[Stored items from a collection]
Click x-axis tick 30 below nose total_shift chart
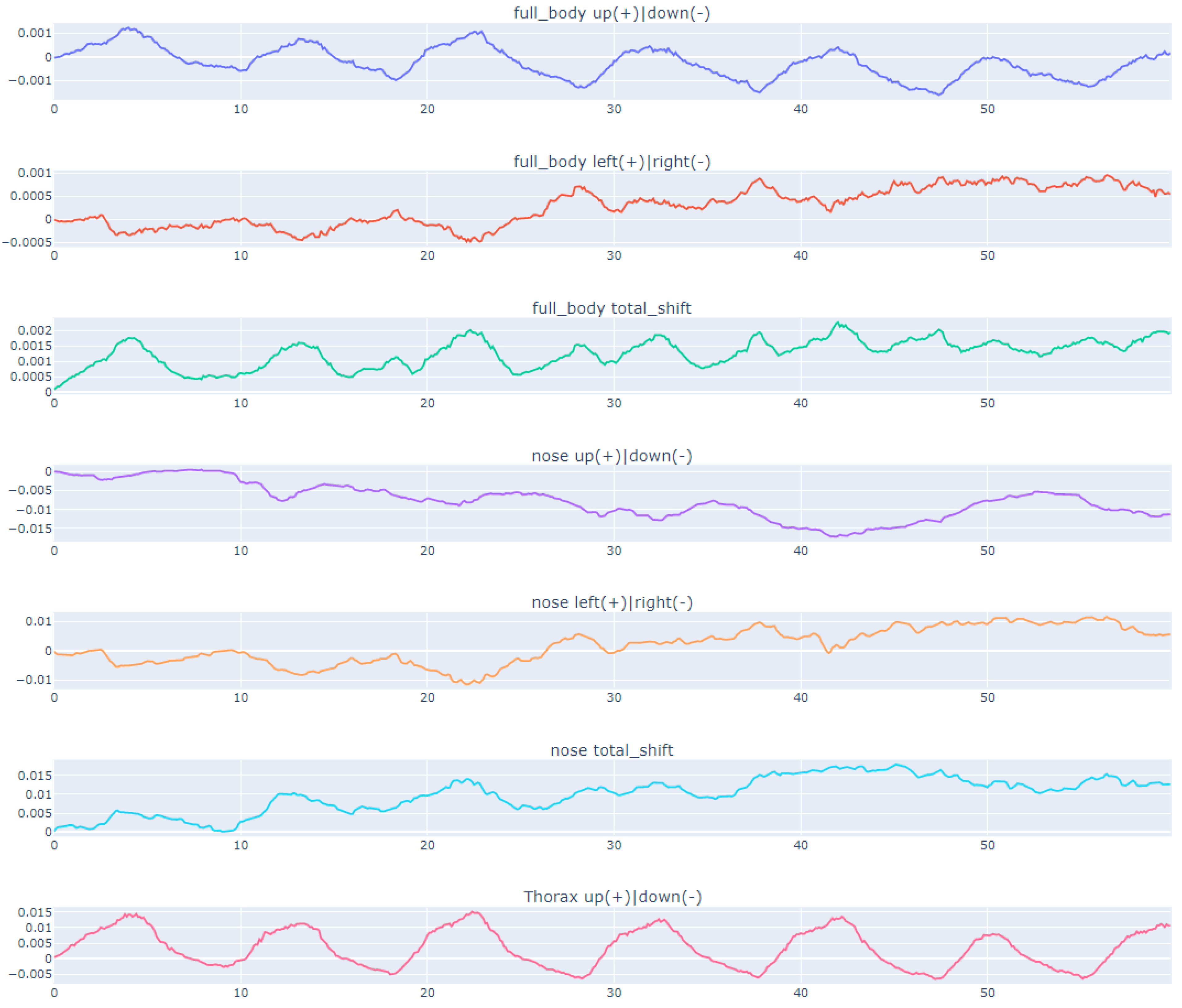Image resolution: width=1182 pixels, height=1008 pixels. coord(614,845)
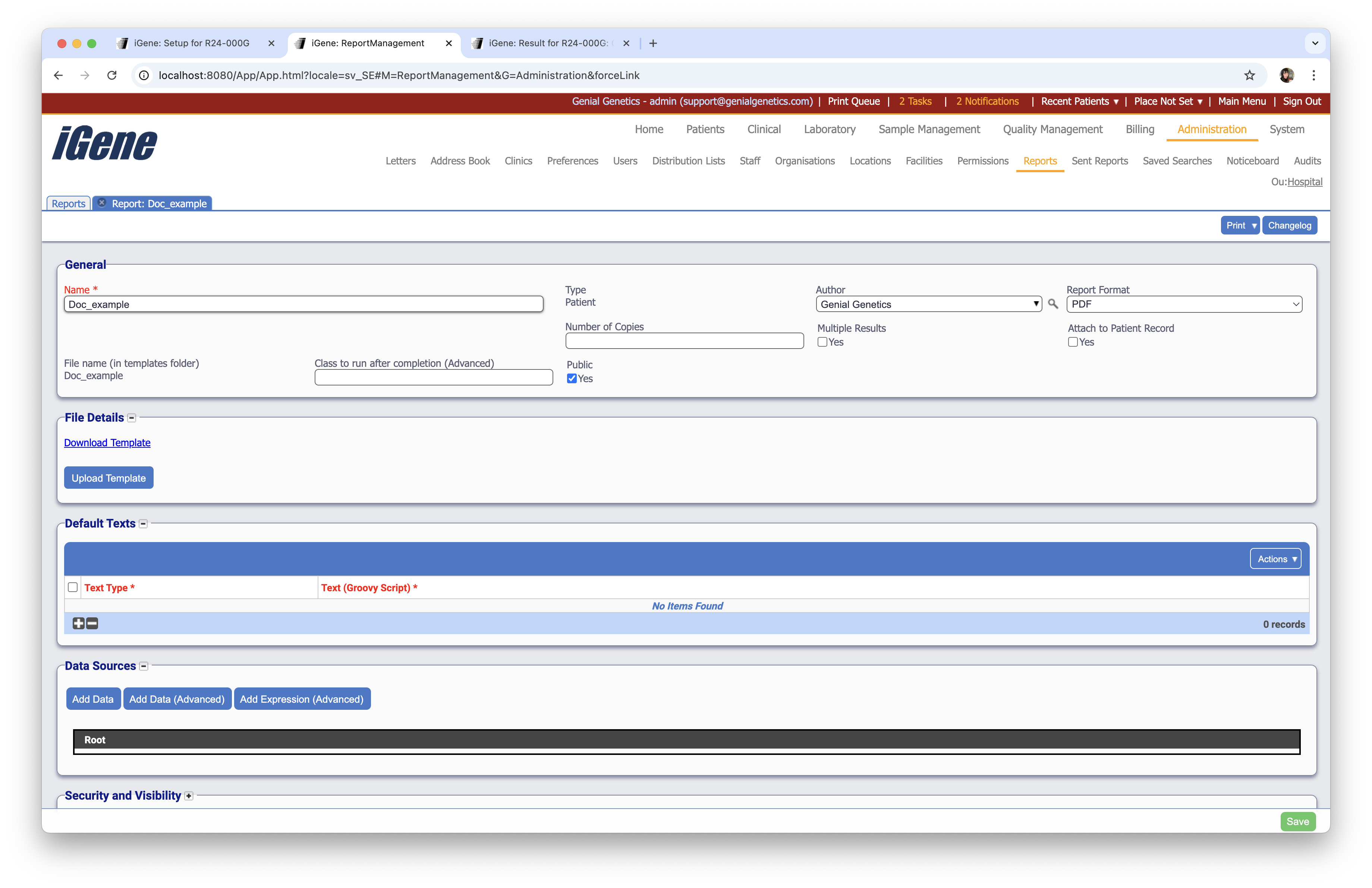Enable Multiple Results checkbox
Screen dimensions: 1372x888
(x=822, y=342)
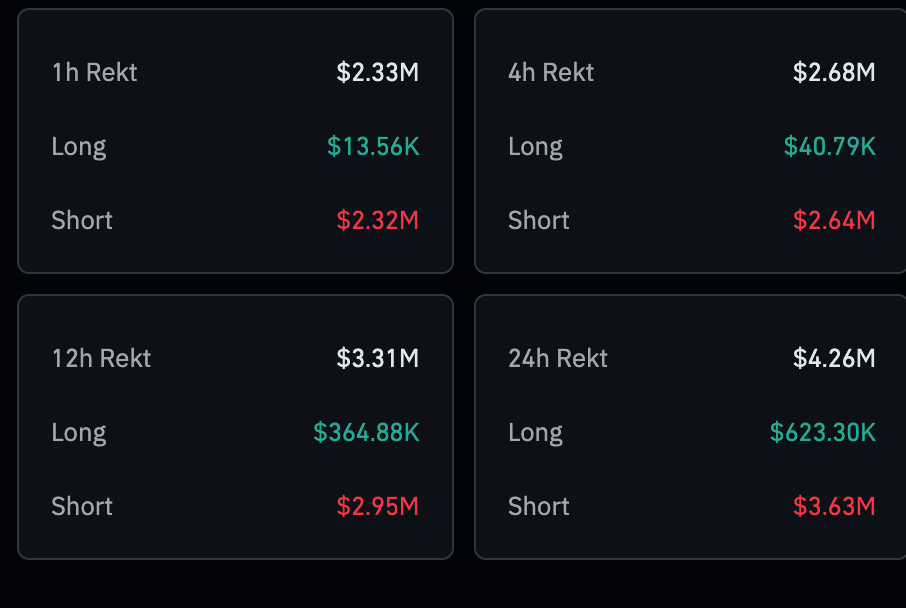
Task: Click the 24h Rekt label
Action: 558,359
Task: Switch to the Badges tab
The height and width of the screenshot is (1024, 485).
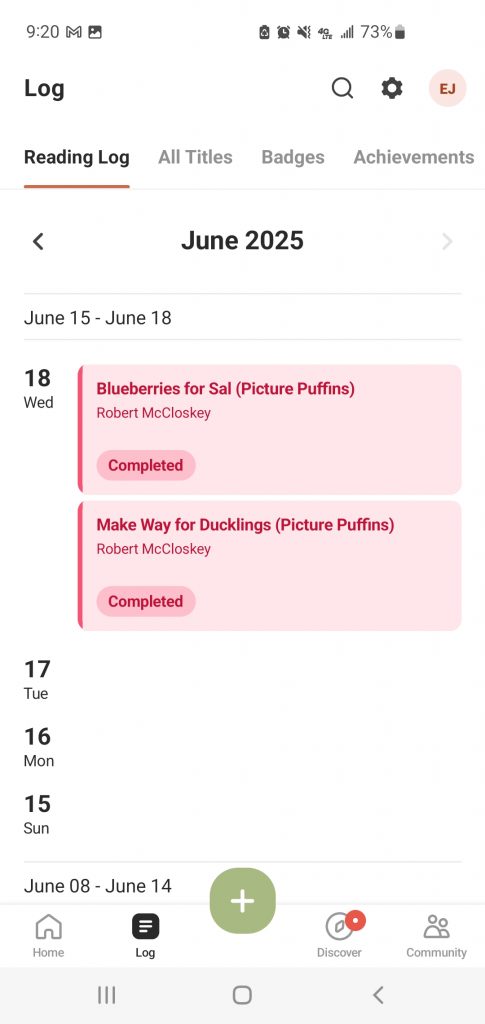Action: click(293, 157)
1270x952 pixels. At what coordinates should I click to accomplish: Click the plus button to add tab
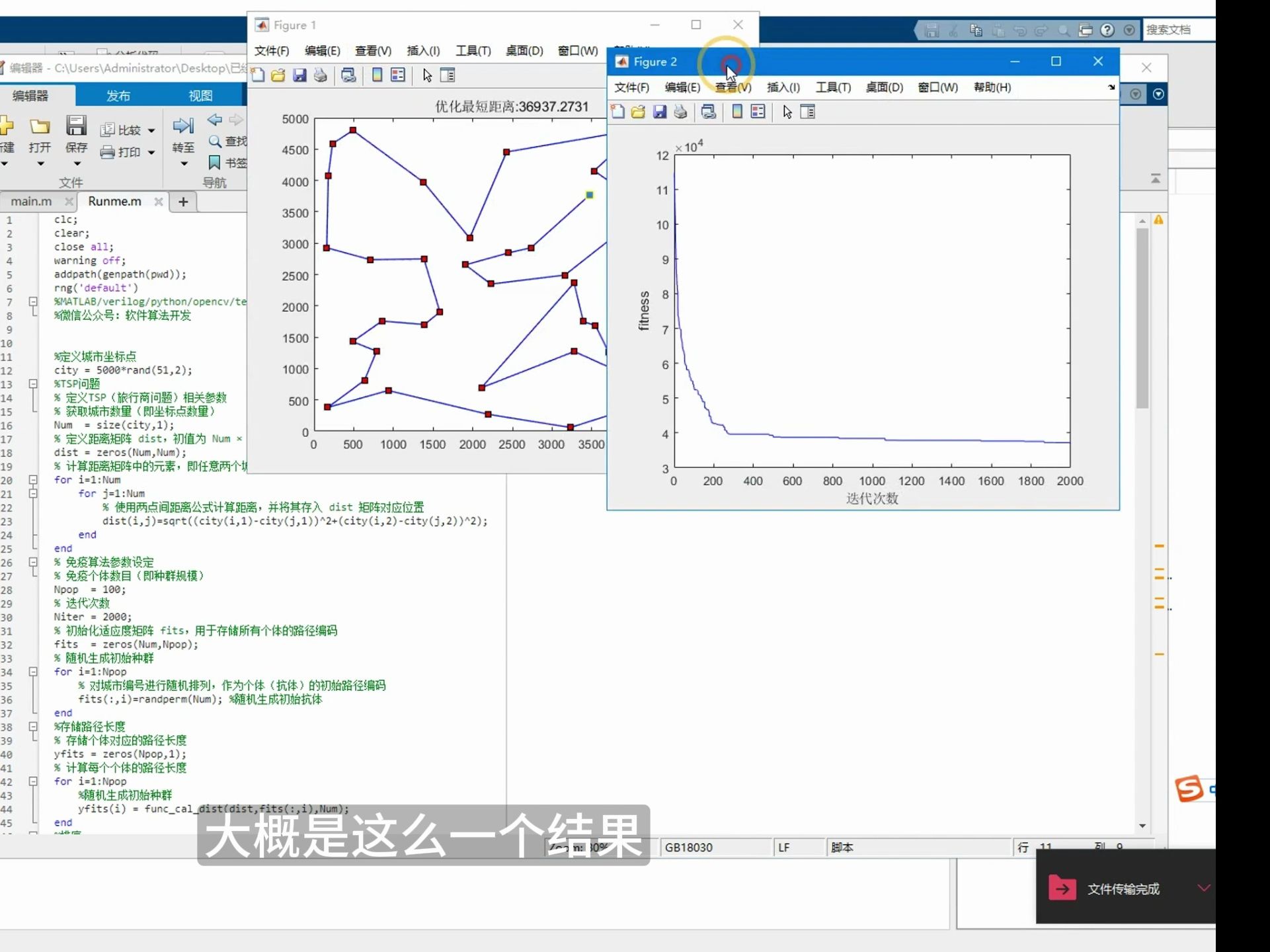click(x=183, y=202)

Instructions for the task
Return the lines above verbatim, omitting the pictures.

Output for this task
Click x-axis tick 30 below nose total_shift chart
Image resolution: width=1182 pixels, height=1008 pixels. coord(614,845)
Enable Multiple Results checkbox
Screen dimensions: 1372x888
(x=822, y=342)
Task: Click the 24h Rekt label
Action: 558,359
Task: Switch to the Badges tab
The height and width of the screenshot is (1024, 485).
Action: click(293, 157)
1270x952 pixels. At what coordinates should I click to accomplish: Click the plus button to add tab
click(x=183, y=202)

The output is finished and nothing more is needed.